Collection entries
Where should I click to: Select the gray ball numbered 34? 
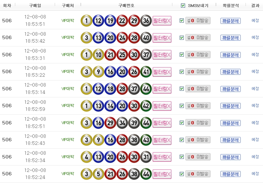(122, 123)
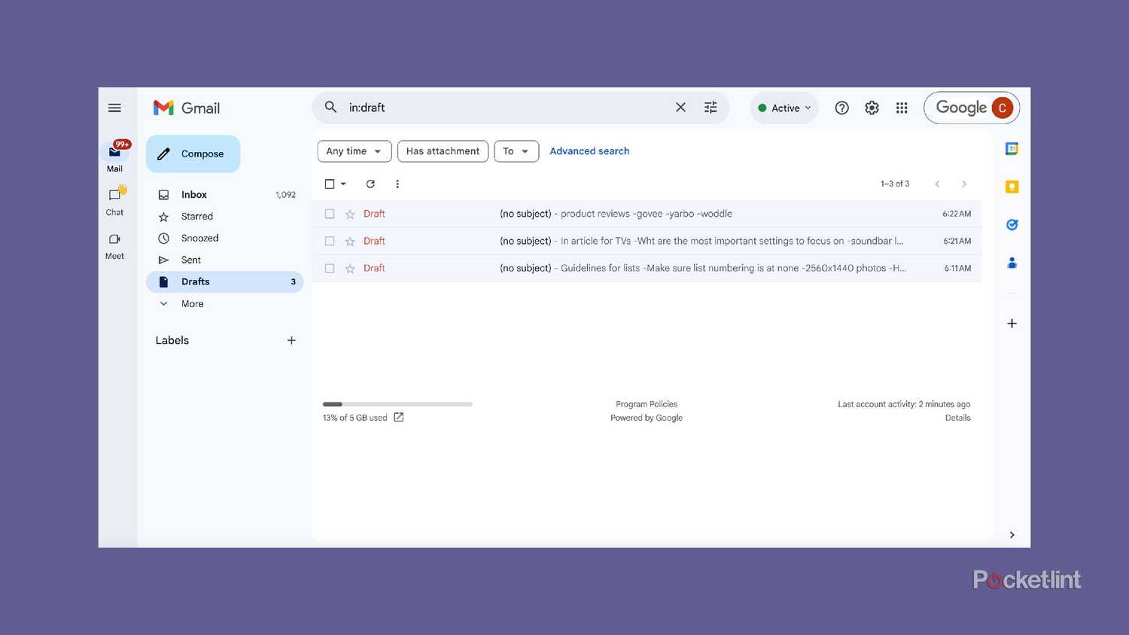Open Google Tasks side panel icon
Screen dimensions: 1129x635
[x=1012, y=224]
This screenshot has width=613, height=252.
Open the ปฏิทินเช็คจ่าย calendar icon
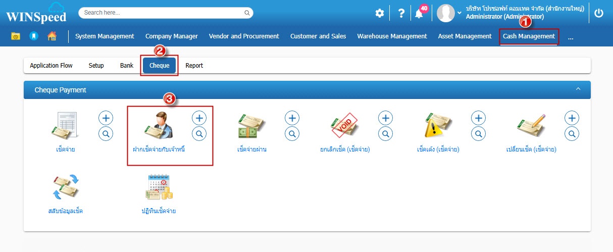pyautogui.click(x=159, y=187)
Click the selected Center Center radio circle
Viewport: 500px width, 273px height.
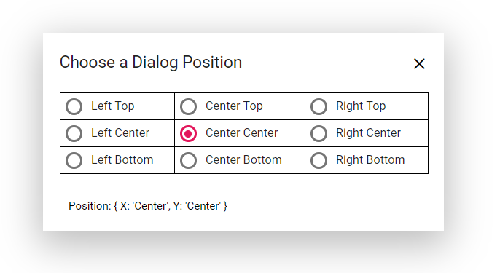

▶ [ASSIGNED TASK]: Please copy exactly the lines from the one containing "Open the ปฏิทินเช็คจ่าย calendar icon" through the last line of the records, both ends included, and leave out any pictures.

▶ [ANSWER TO THE EXERCISE]:
Open the ปฏิทินเช็คจ่าย calendar icon
pyautogui.click(x=159, y=187)
Click the selected Center Center radio circle
Viewport: 500px width, 273px height.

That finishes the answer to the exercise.